En l’espèce, force est de constater que Mme [U] n’apporte pas les justificatifs utiles en termes de patrimoine et de revenus permettant d’établir qu’elle est dans l’incapacité d’exécuter les termes du jugement, la suspension de deux prêts et le rachat partiel d’un contrat d’assurance vie étant insuffisante seule à démontrer le risque de conséquences manifestement excessives supposant un préjudice irréparable et une situation irréversible en cas d’infirmation, pour son patrimoine. L’état de santé, pour sérieux qu’il soit et n’étant pas contesté par personne ni par le conseiller de la mise en état, n’est qu’un élément ayant un impact, certes direct, sur les revenus de Mme [U] mais il est limité à un temps finalement récent puisque pas même l’exercice 2023/2024 n’aurait de pertinence selon l’intéressée à démontrer l’incapacité de rembourser.
Il est constaté par ailleurs que Mme [U] ne justifie pas non plus avoir saisi le premier président de la cour d’appel d’une demande d’arrêt de l’exécution provisoire, pour défendre l’existence de moyens sérieux de réformation du jugement et les conséquences manifestement excessives que l’exécution provisoire risquerait d’entrainer en cas d’annulation ou de réformation du jugement déféré.
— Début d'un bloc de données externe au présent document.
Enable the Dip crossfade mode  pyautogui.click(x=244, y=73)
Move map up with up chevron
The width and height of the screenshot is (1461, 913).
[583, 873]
Au regard de ces éléments et de l’absence de démonstration des conséquences manifestement excessives ou de l’incapacité d’exécuter la décision prévue par l’article 524 précité, il y a lieu de prononcer la radiation de l’affaire.
Sur les autres demandes
Il résulte des article 696 et 700 du code de procédure civile, que la partie perdante est condamnée, sauf décision contraire, aux dépens et aux frais exposés en vue du litige et non compris dans les dépens. Le montant de l’indemnité fixée au titre de l’article 700 précité est apprécié selon l’équité et la situation économique des parties
Mme [U] succombant, elle est déboutée de sa demande de frais irrépétibles et condamnée à payer à la somme de 1 500 euros à M. et Mme [V] ensemble, sur le fondement de l’article 700 du code de procédure civile ainsi qu’aux dépens de l’incident.
PAR CES MOTIFS
Nous, conseiller de la mise en état, par décision contradictoire mise à disposition au greffe
Déboutons Mme [S] [Y] épouse [V] et M. [O] [V] de leur demande tendant à voir prononcer l’irrecevabilité de l’appel de la SCI [Adresse 10] ;
Ordonnons la radiation du rôle de la cour de l’affaire enregistrée sous le numéro RG 23/6651 ;
Dit que la procédure pourra être réinscrite au rôle de la cour, si la péremption n’est acquise, sur justification par Mme [U] de l’exécution de la condamnation prononcée à son encontre par le jugement du tribunal judiciaire de Chartres du 23 octobre 2024 ;
Déboutons Mme [L] [U] de sa demande de condamnation aux frais irrépétibles ;
Condamnons Mme [L] [U] à verser à Mme [S] [Y] épouse [V] et M. [O] [V] ensemble la somme de 1 500 euros au titre de l’article 700 du code de procédure civile.
Condamnons Mme [L] [U] aux dépens de l’incident.